There is a view that 2022 will actually be the start of new levels of GDP and productivity growth as experienced by the US in the ‘roaring twenties’ of the last century after the end of the Spanish flu epidemic. During the so-called roaring twenties, US real GDP rose 42% and by 2.7% a year per capita. But there seems to be no evidence to justify the claim by some mainstream optimists that the advanced capitalist world is about to experience a roaring 2020s. The big difference between the 1920s and the 2020s is that the 1920-21 slump in the US and Europe cleared out the ‘deadwood’ of inefficient and unprofitable companies so that the strong survivors could benefit from more market share. Profitability of capital rose sharply in most economies. Nothing like that is being forecast for 2022 or beyond, as the Conference Board forecasts (above) show, or for that matter, those of the IMF (below).

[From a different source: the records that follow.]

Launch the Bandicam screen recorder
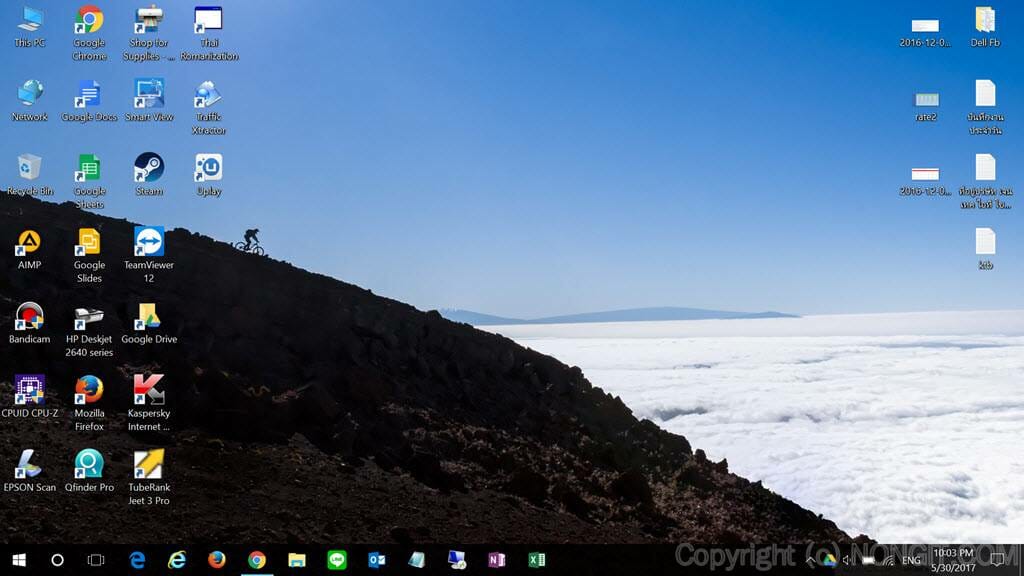 pos(28,320)
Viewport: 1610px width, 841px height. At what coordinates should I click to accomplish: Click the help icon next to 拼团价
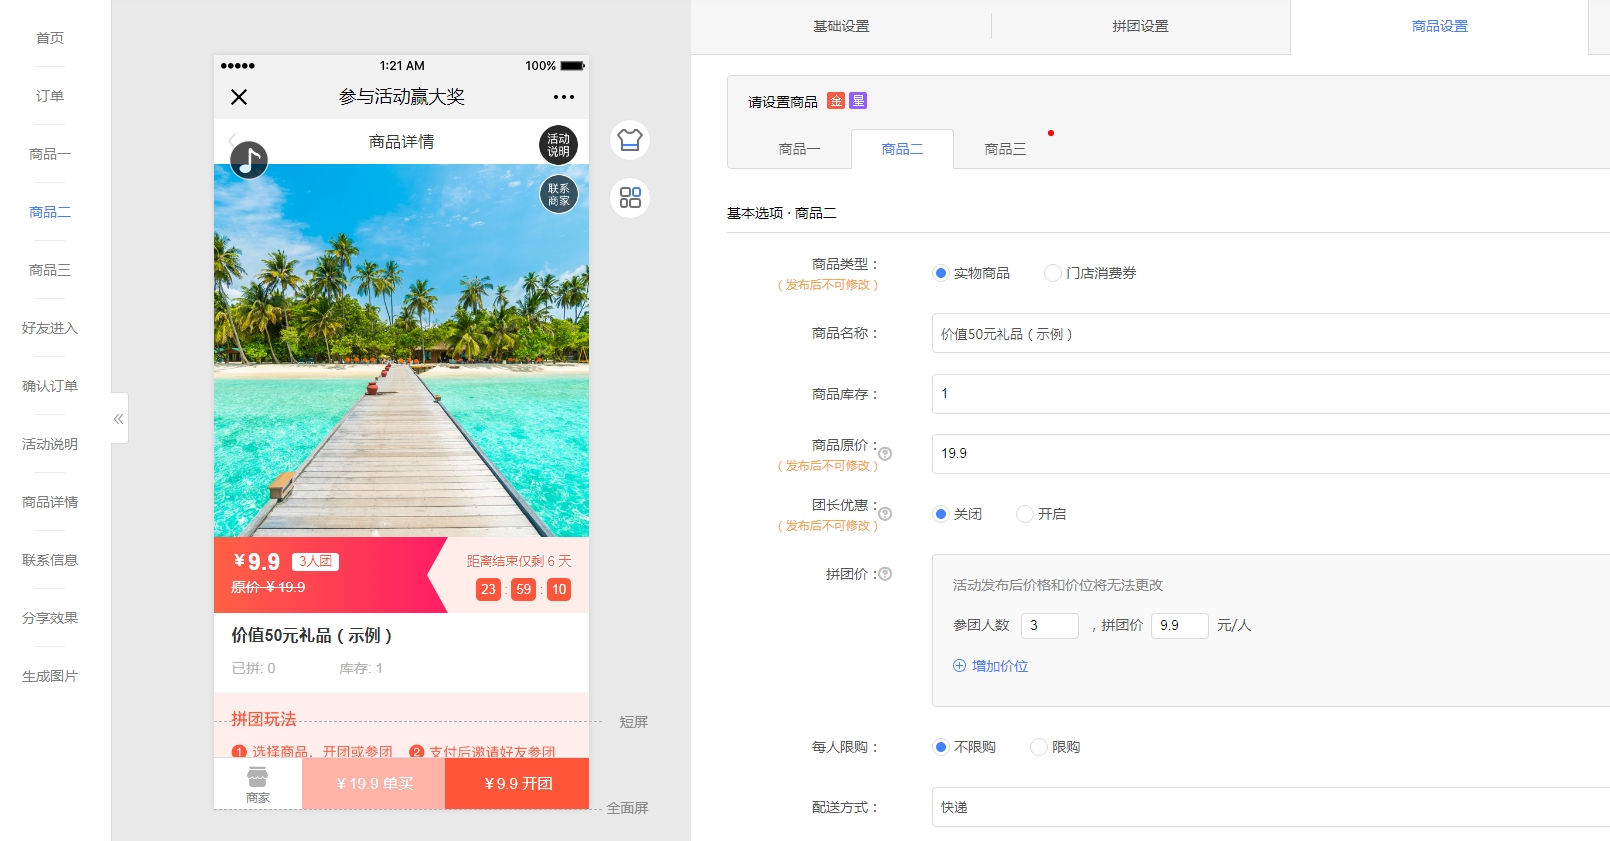885,574
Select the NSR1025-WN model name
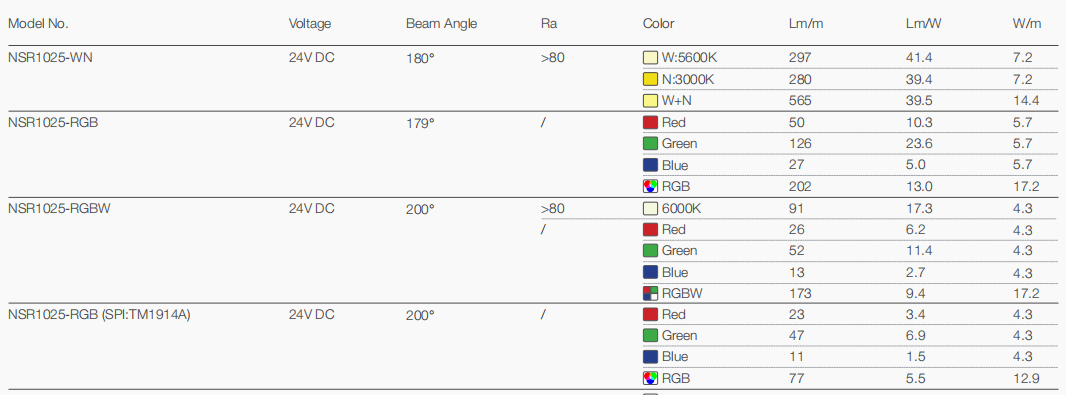 tap(50, 58)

Optimists for a new long boom in the 2020s to replace the long depression of the 2010s, like the Conference Board, base their argument on a revival of total factor productivity (TFP). This measure supposedly captures the role of efficiency and innovation in output growth. The CB reckons global TFP will rise by 0.4% on average annually this decade compared to zero over the past 20 years. That’s not much of an improvement when compared with the forecast slowing or even falling working-age employment and weak capital investment growth globally. Indeed, in Q3 2021, US productivity growth slumped on the quarter by the most in 60 years, while the year-on-year rate dropped 0.6%, the largest decline since 1993, as employment rose faster than output.
A long boom would only be possible, according to Marx, if there is a significant destruction of capital values in a major slump. By cleansing the accumulation process of obsolete technology and failing and unprofitable capital, innovation from new firms could then prosper. That’s because such ‘creative destruction’ would deliver a higher rate of profitability. But there is no sign yet of any sharp recovery in the average profitability of capital. Probably there needs to be a sustained rise of about 30% in profitability to deliver a new long boom like the ‘roaring twenties’ or the post-war ‘golden age’ or even that modestly achieved in the neo-liberal period of the late 20th century.
And don’t expect any further fiscal and monetary help from governments. Given the high level of public sector debt, pro-business governments everywhere are looking to reduce fiscal spending and budget deficits. Indeed, taxes are set to rise and government spending to be curtailed. According to the IMF, general government spending in 2022 will fall 8% as a share of GDP this year over last year. This fall is partly due to less spending on COVID support and a rise in GDP.
But if we look at the US government spending and revenue projections, according to the Congressional Budget Office, federal government spending is set to decline by 7% on average up to 2026 compared with 2021 levels while tax revenues are expected to rise by 25%. The US budget will be halved in 2022 and kept down for the following years. So no Keynesian-style fiscal stimulus is planned – on the contrary.
US president Biden’s plans to expand fiscal spending have been stymied by Congress and anyway would have had only a small impact on economic activity. The EU’s recovery fund for the weaker Eurozone economies has not yet even started and again will be insufficient to sustain faster economic growth.
In conclusion, assuming no new disasters from the continuing COVID pandemic, the world economy will grow in 2022, but nowhere near as fast as in the ‘sugar-rush’ year of 2021. And by the end of this year, most major economies will have started to slip back towards the low growth, poor productivity trends of the Long Depression of 2010s, with prospects of even slower growth over the rest of the decade.